Or is that just an excuse? Marelli, which supplies Nissan and Stellantis with auto parts like lighting and internal electronics, has filed for bankruptcy and is blaming the current tariff environment for the filing.
However, as Marelli’s CEO David Slump admitted in his company’s bankruptcy filing, as summarized by The Wall Street Journal,
…the company had already been struggling with long-term supply-chain issues stemming from the Covid-19 pandemic….
The company also has been struggling with losses and a hefty debt load for years.
Slump said the pandemic restricted access to both raw materials and the labor market, and set off a series of events that led to Marelli being unable to sustain its nearly $5 billion of debt. Even after the pandemic subsided, the impeded supply chain for semiconductors had an acute effect on automotive production.
Obvious questions arise:
- what has the company been doing to reduce and then eliminate those losses over those years?
- how assiduously has the company been working to pay down that debt? Has it only been paying the contractually obligated minimum payments, or has it been paying something extra against the principle in each payment period? Coupled with that, the company’s debt repayment has been heavily complicated by operating at a loss for years.

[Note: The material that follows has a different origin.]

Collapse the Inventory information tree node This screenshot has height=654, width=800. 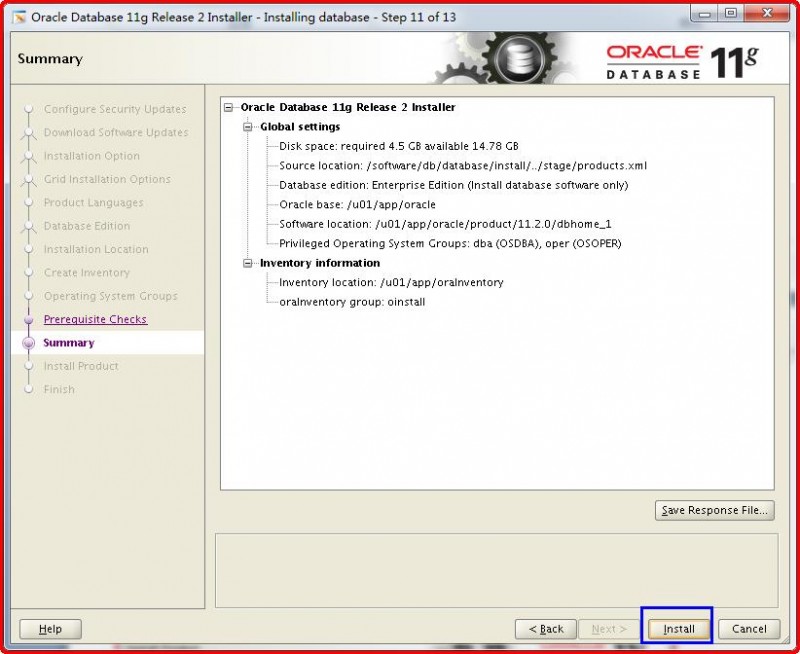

- what has the company been doing to readjust its own supply chains? It saw, empirically, those five years ago during the supply chain disruptions of the Wuhan Virus situation, that its existing supply chains were heavily vulnerable.
- what has the company been doing to develop new products and new buyers?
Slump’s claim of macroeconomic headwinds associated with the imposition of tariffs in countries around the world may well have been the trigger, but those “headwinds” are only that. This has been a bankruptcy building toward actuality for a few years. Excuse-making isn’t much in the way of a solution.